In addition to this being a Romance, most of John Hughes films are set in or around Chicago. Sixteen Candles is not different and it remains firmly planted in a typical American suburb. Sixteen Candles is set in a suburb that is more than typical, it is ideal. Every scene is exactly what you would expect to see in a film that is not, should not, and has no reason to be concerned with the “where” it all happens. The film is character and plot driven, so the setting becomes completely secondary. I like this and it is not the case with the other Hughes films; in The Breakfast Club, Pretty in Pink and Some Kind of Wonderful the setting become much more important. Sixteen Candles is full of, what has become, enviable images of suburbia: clean, neat neighborhoods lined with lush green trees and grass, uncrowded streets free from dense traffic and choking car exhaust, and spacious schools that are orderly and graffiti free. Go back and look at Jake Ryan’s house and the cars parked all over for the party – clearly there are plenty of affluent residents in this neighborhood – who, I might add, are doing a terrible job at watching of the Ryans’ house while they are out of town, or do not mind the occasionally loud, wild party. I have no criticisms here just an observation that I did not make when I was fourteen: this was a pretty dang nice place to live.

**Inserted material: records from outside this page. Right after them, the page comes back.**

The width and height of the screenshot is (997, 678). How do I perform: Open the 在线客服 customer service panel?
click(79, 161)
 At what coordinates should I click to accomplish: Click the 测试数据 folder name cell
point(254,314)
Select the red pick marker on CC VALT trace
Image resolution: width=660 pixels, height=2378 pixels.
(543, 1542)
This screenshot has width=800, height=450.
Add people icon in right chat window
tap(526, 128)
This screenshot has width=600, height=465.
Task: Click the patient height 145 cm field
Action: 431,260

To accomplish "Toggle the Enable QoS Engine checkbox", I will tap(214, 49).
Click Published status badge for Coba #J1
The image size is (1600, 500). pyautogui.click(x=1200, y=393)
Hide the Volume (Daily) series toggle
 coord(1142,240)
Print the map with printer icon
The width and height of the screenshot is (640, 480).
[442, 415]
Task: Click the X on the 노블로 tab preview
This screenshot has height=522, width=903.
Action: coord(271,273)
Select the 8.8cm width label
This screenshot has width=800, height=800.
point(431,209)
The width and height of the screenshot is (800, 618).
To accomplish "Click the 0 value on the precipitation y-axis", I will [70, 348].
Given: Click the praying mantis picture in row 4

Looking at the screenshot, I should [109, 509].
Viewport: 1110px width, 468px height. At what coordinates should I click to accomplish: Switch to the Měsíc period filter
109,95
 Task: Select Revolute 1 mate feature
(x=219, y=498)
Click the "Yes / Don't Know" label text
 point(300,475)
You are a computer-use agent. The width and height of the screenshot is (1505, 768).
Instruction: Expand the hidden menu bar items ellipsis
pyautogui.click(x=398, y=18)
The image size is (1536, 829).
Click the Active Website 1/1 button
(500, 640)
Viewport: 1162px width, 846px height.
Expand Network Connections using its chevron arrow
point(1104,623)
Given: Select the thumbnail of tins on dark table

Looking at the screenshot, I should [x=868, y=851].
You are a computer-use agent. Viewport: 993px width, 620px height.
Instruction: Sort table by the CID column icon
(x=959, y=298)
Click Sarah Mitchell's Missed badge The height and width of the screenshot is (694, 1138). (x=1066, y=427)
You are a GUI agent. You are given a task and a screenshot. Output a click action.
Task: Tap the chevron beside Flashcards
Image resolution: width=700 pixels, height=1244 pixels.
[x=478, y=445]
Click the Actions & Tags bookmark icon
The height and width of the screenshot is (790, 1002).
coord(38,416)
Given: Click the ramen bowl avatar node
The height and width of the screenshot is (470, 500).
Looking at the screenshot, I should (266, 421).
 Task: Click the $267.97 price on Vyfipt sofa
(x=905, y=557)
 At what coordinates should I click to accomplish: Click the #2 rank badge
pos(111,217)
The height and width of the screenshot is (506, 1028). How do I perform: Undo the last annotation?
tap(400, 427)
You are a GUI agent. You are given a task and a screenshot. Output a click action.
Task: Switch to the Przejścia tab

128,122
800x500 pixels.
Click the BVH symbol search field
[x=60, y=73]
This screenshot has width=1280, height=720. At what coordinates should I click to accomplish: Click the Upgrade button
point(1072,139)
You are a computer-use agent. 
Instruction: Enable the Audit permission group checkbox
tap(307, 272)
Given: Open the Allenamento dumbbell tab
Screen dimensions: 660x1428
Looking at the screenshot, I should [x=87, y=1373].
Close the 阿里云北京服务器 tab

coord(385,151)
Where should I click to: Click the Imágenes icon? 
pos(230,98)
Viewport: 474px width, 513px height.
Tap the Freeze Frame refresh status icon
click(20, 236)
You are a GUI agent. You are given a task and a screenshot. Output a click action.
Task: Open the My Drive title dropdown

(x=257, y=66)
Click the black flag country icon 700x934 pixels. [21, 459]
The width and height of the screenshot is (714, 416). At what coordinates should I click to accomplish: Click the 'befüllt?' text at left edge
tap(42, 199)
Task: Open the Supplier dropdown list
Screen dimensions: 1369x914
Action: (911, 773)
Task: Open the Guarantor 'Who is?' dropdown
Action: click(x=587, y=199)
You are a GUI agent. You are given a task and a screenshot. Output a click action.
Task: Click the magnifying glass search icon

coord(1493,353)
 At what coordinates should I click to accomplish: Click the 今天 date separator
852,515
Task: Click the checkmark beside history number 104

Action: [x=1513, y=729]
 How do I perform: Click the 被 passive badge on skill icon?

The setting is what it is, so this last part will seem more like I am being too critical of Sixteen Candles, but it will fit the idea of a Romance perfectly. The characterization is not very ambitious. Sixteen Candles is full of stock, flat characters that are underdeveloped. I firmly believe that they are underdeveloped because they need no development – we already know them! There is not a character in this film who is not typical (and therefore, a stock character). Here is what we have:
Jake Ryan, the handsome, rich, athletic type
Samantha Baker, the cute, innocent, newly sixteen heroine
Farmer Ted, the geek who finds a way into our sympathetic hearts
Caroline, the beautiful, rich prom queen
Long Duk Dong the exchange student
Snotty older sister who believes she deserves everything
The list goes on; the rest of the film is full a great minor characters who round out a typical high school – or high school film. It all works. We know them because we went to school with people like these characters, or we were these characters. One huge difference in my own views on these characters is with Long Duk Dong. In my former innocent, unaware days I saw him as one of the funniest parts of Sixteen Candles. Now, that has changed dramatically. Long Duk Dong is an offensive stereotype that propagates a completely unfair, inaccurate, and insensitive view Asians. I am unable to defend the use of this stereotypical portrayal, even in a comedy. Unfortunately, these stereotypes exist in many forms pop culture and have had some long lasting negative effects. I am an enormous proponent of using literature, be it written or any other medium, to help end stereotypes like this, rather than enhance them.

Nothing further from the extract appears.